A white painted stone sits atop a pile of concrete from a fallen telephone pole. A seemingly random assortment of rubble, it has in fact been gathered to fasten a manhole cover in place. During a period of particular hardship in Ukraine in the 1990s, manhole covers were often stolen and sold for scrap metal, leaving dangerous open holes in the road. This makeshift device, erected over time out of miscellaneous materials, is one of the objects in Viacheslav Poliakov’s Lviv – God’s Will, a taxonomy of the “unexplored field of accidents” that make up his surrounding urban environment. “It’s a combination of 10 people, some social factors and wild vegetation – that’s how this thing appeared,” the Ukranian photographer explains.
The project is a collection of objects and people that Poliakov photographed around Lviv and other cities and villages in Ukraine, then isolated and superimposed against colourful backgrounds. Paying tribute to what he describes as the “naive visual subculture of public space”, the 31-year-old pieces together a view of contemporary Ukraine through the small and often overlooked details of the everyday – one that points to the many frictions that have emerged from its recent history.
In Poliakov’s vision, it seems to be in the street that these histories play out. Once strictly ordered and controlled under Soviet rule, Ukraine’s urban environment has become an unregulated, jumbled patchwork made by different authors since gaining independence. “When you go to the Netherlands, for example, you go to a street and everything is made by somebody – a designer, an architect or an engineer,” says Poliakov. “Here in Ukraine, it doesn’t happen this way now.”
The arrangements that the photographer documents are impromptu, homemade solutions to daily problems created by citizens, or cultural expressions that have caught his eye. A country with a complex past, Ukraine has been entangled in defining its own national identity since the collapse of the USSR, swinging between folklore and tradition and the onset of globalisation, which has resulted in what Poliakov describes as a “unique visual culture”.

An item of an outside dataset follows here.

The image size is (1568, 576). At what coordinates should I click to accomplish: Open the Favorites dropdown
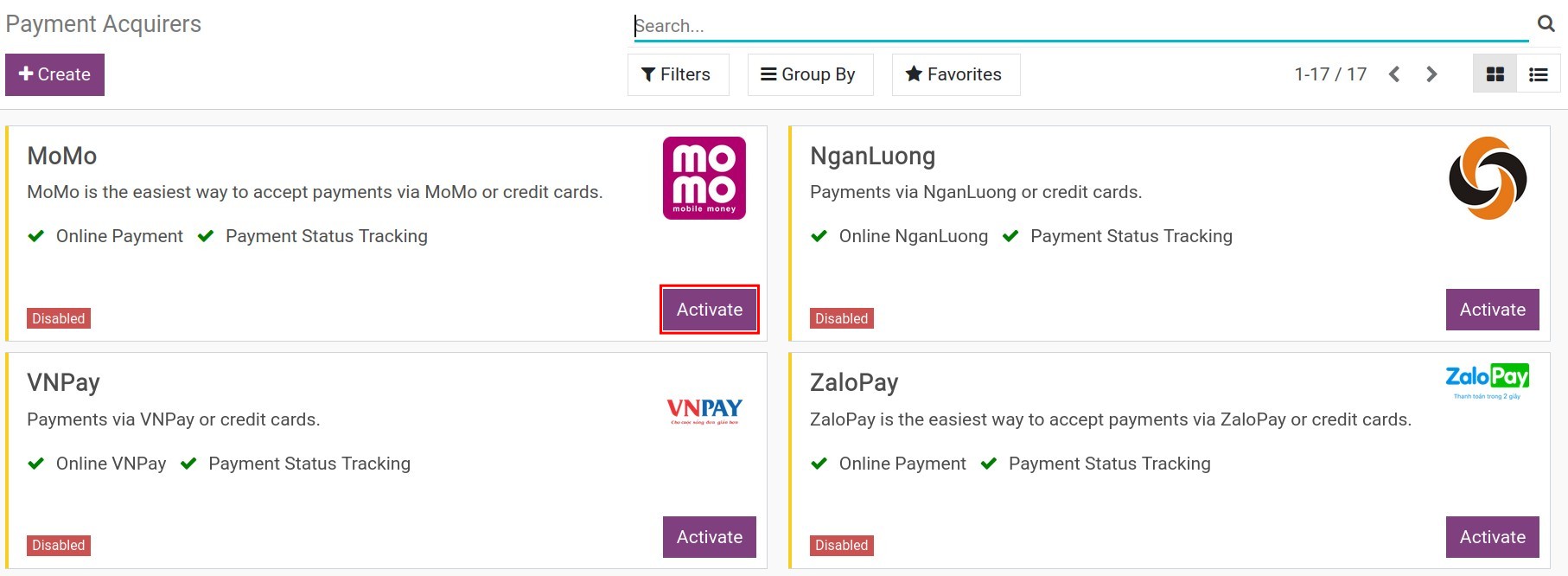tap(955, 74)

For the photographer, one of this year’s Foam Talents, this series is a departure from his earlier work, which was a more “tragic and romantic in black-and-white” strain of street photography. Lviv – God’s Will shows Poliakov’s desire to create a new, personal visual language to speak about his surroundings so although some images were taken a while ago, he decided to cut out the point of focus in his images later. By isolating his subjects, the details of each photograph are placed under near-scientific scrutiny.
“Photography has always been about framing, from the very beginning,” he says. “You take a picture of part of reality, of one point of view. This is a more advanced framing in Photoshop.”